At Computex 2024, AMD unveiled an expanded roadmap for its AMD Instinct accelerator family, detailing plans for enhanced AI performance and memory capabilities through annual updates.
“With our updated annual cadence of products, we are relentless in our pace of innovation, providing the leadership capabilities and performance in the AI industry and our customers expect to drive the next evolution of data center AI training and inference,” said Brad McCredie, corporate vice president, Data Center Accelerated Compute, AMD.
2024: The AMD Instinct MI325X accelerator, set to launch in Q4, will feature 288GB of HBM3E memory and 6 terabytes per second of memory bandwidth. This model will continue the use of AMD’s Universal Baseboard server design and is expected to outperform competitors with 1.3 times better compute performance and superior memory capacity and bandwidth.
2025: The AMD Instinct MI350 series will introduce the new AMD CDNA 4 architecture. The MI350X model, built on advanced 3nm process technology, promises up to a 35-fold increase in AI inference performance compared to the current MI300 series. It will also support up to 288GB of HBM3E memory and new AI datatypes.

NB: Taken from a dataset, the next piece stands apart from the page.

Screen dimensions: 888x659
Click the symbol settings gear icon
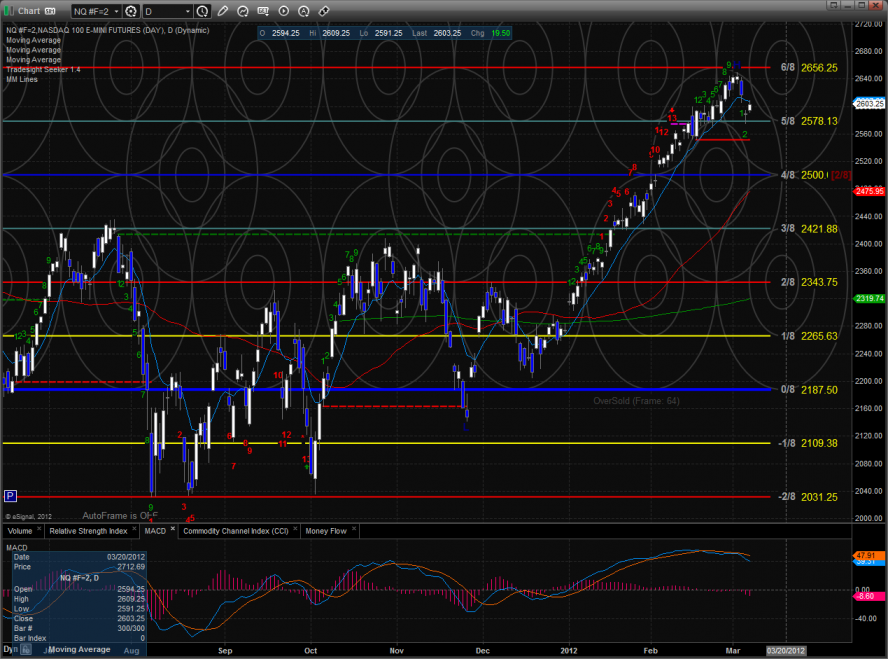[x=130, y=11]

2026: The roadmap extends to the AMD Instinct MI400 series, powered by the forthcoming AMD CDNA “Next” architecture. These accelerators will bring additional improvements in performance and efficiency, addressing the need for large-scale AI training and inference.

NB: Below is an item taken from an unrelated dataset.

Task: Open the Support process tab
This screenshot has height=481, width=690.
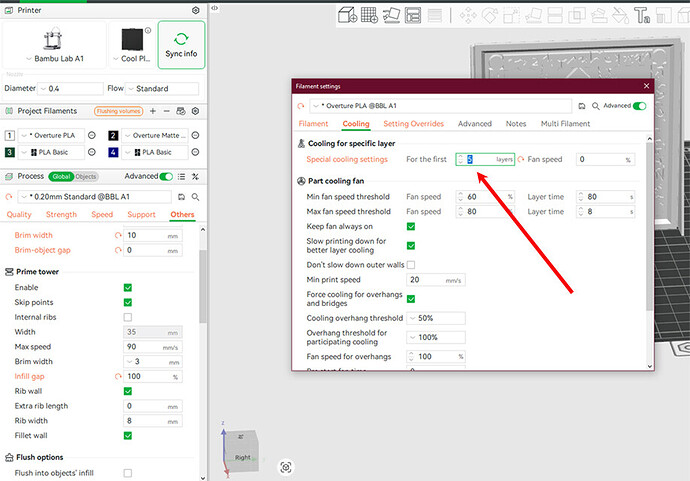Action: pyautogui.click(x=141, y=214)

Market adoption and software integration
AMD’s MI300X accelerators are gaining traction with major partners like Microsoft Azure, Meta, and Lenovo. According to McCredie, this adoption reflects the strong performance and value of AMD’s offerings.

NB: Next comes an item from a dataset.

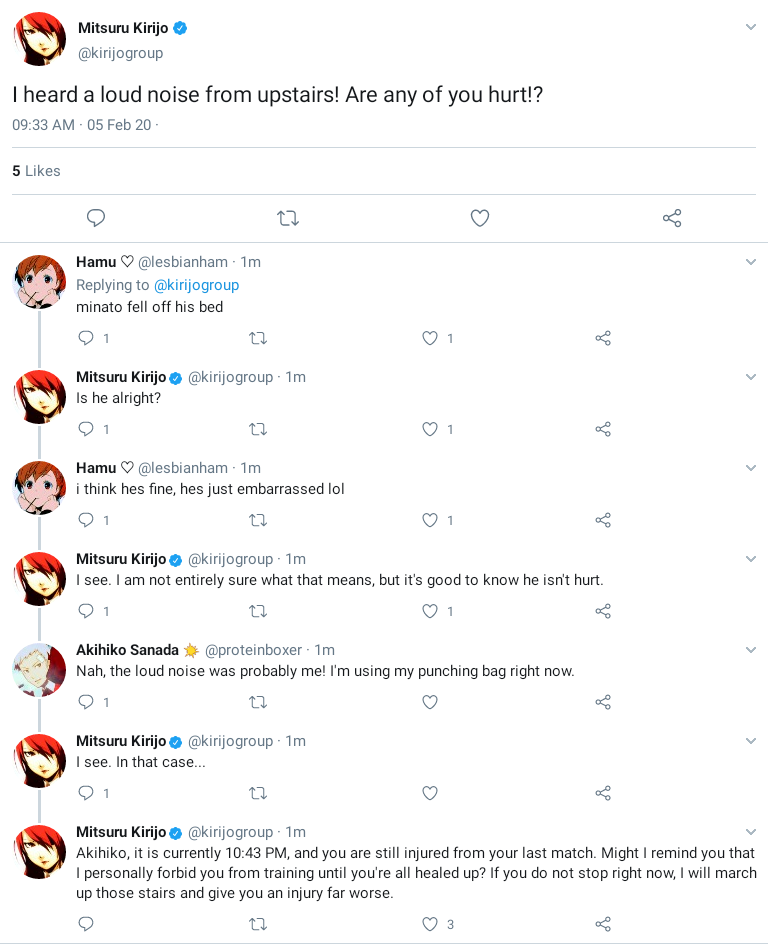Retweet the "I see. In that case..." tweet
The width and height of the screenshot is (768, 950).
click(x=257, y=793)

The AMD ROCm 6 software stack is playing a key role in this momentum, enhancing the performance of popular large language models (LLMs). For instance, servers equipped with eight MI300X accelerators running ROCm 6 show 1.3 times better inference performance and token generation on Meta’s Llama-3 70B compared to competitors. Additionally, Hugging Face is now testing 700,000 of its models nightly for compatibility with AMD’s accelerators, and AMD continues to support major AI frameworks like PyTorch, TensorFlow, and JAX.